Mentoren und Stipendiaten des Bereichs Kammermusik präsentierten ihre „Ergebnisse“ in einem Konzertmarathon von beeindruckender Quantität (über vier Stunden Musik) und verblüffender Qualität. Die Vielfalt der Musikgenres im Finale der festival akademie reichte von solistischer Darbietung bis zum großen kammermusikalischen Ensemble. An den Konzerten beteiligten sich unterschiedslos Stipendiaten und Mentoren und so erreichten Igor Levit und seine Kollegen ein zu Herzen gehenden con-zertieren.
Das Besondere am diesjährigen heidelberger frühling war die Anwesenheit des amerikanischen Pianisten und Komponisten Frederic Rzewski, der die Stipendiaten an seinen reichhaltigen Musikerfahrung teilhaben ließ. Rzewski, 1938 in Westfield Massachusetts geboren, ist hierzulande vor allem durch seinen 50-minütigen Variationszyklus The People United will Never Be Defeated! bekannt. Und so war es ein ganz besonderer Moment, als Igor Levit, der sich mit diesem Zyklus bereits mehrere Male auf der Bühne präsentiert hat, Rzewskis jüngstes, halbstündiges Werk „Dreams 2 (#5-8)“ in Heidelberg uraufführte
„Dreams“ basiert auf dem gleichnamigen Film des Regisseurs Akira Kurosawa, der das Leben eines Menschen in acht Episoden nachzeichnet. Mit den Teilen BELLS, FIREFLIES, RUINS und WAKE UP schließt der Zyklus. Die Monumentalität des Werkes zu verdeutlichen, gelang Levit vor allem dank seiner enormen technischen Fähigkeiten und dem Nachspüren dessen, was uns der Komponist in der Abendsonne seines Lebens vermitteln will, nämlich dass trotz aller „Runien“ des Lebens, immer Grund zur Hoffnung besteht.
Erwartungsvolles Hoffen begleitete den Pianisten auch im zweiten Teil des Konzerts, der den Bachschen Goldbergvariationen gewidmet war.

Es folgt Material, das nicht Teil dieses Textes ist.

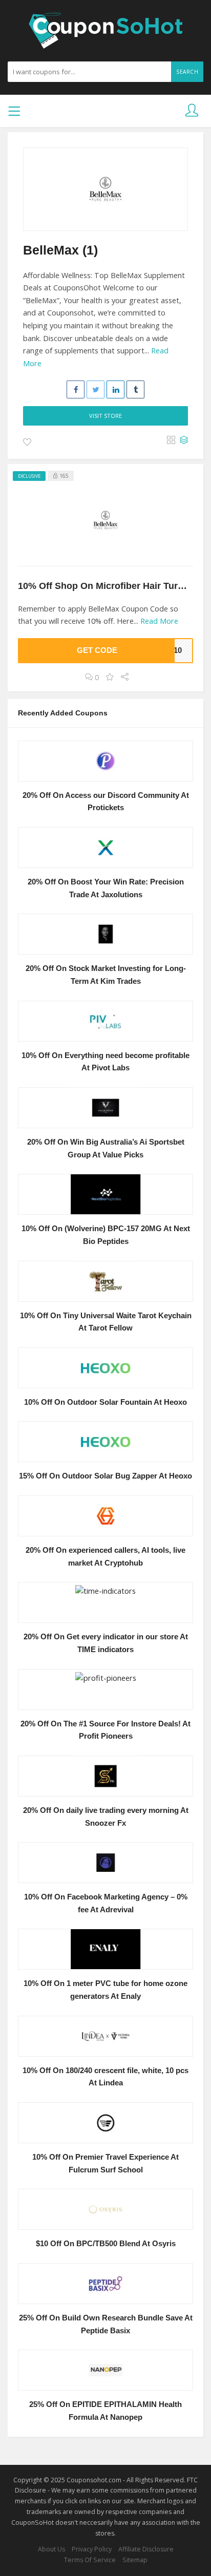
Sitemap (134, 2560)
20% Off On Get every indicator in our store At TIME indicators (106, 1643)
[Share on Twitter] (95, 389)
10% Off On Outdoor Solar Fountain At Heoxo (105, 1402)
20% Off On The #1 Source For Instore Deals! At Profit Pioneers (105, 1730)
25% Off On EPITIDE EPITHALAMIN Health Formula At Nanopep (105, 2410)
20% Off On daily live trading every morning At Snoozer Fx (105, 1816)
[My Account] (191, 111)
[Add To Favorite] (27, 442)
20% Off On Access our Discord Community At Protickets (106, 801)
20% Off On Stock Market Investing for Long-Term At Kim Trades (106, 974)
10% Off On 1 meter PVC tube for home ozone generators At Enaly (105, 1989)
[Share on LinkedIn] (115, 389)
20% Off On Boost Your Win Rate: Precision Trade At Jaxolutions (106, 888)
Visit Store (105, 415)
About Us (51, 2549)
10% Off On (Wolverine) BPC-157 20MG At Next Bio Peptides (106, 1234)
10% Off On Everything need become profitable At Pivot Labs (105, 1061)
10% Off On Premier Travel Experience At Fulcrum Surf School (105, 2163)
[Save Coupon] (110, 677)
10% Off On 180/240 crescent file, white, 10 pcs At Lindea (105, 2076)
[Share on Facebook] (76, 389)
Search (187, 71)
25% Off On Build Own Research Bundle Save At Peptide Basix (106, 2324)
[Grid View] (171, 440)
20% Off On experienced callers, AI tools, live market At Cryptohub (105, 1556)
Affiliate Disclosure (146, 2549)
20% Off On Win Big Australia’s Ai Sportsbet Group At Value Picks (105, 1148)
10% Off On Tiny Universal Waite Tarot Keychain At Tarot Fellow (106, 1322)
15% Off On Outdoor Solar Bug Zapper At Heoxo (105, 1476)
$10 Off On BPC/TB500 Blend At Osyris (106, 2244)
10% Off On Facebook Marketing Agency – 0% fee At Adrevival (105, 1903)
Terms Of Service (90, 2560)
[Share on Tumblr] (135, 389)
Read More (159, 621)
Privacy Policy (92, 2549)
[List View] (184, 440)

Levit, der dieses Werk in Heidelberg erstmals öffentlich aufführte, merkt man seine Vertrautheit mit dem Spätwerk Beethovens an. Seine Einspielung der späten Sonaten weist interessante Bezugspunkte auf, die sein Verständnis des barocken Variationswerkes prägen. Er nimmt sich Zeit für Bach und verdeutlicht durch die Wiederholung der jeweiligen Variation, dass auch der Zuhörer Zeit braucht, um diesen Bach wirklich zu begreifen.
Der Preis des heidlberger frühling ging in diesem Jahr an den Pianisten und zukünftigen Intendanten der Salzburger Festspiele Markus Hinterhäuser. Im nächsten Jahr feiert Heidelberg ein rundes Jubiläum um man kann heute schon gespannt sein, welche Freiheiten zukünftig ausgelotet werden.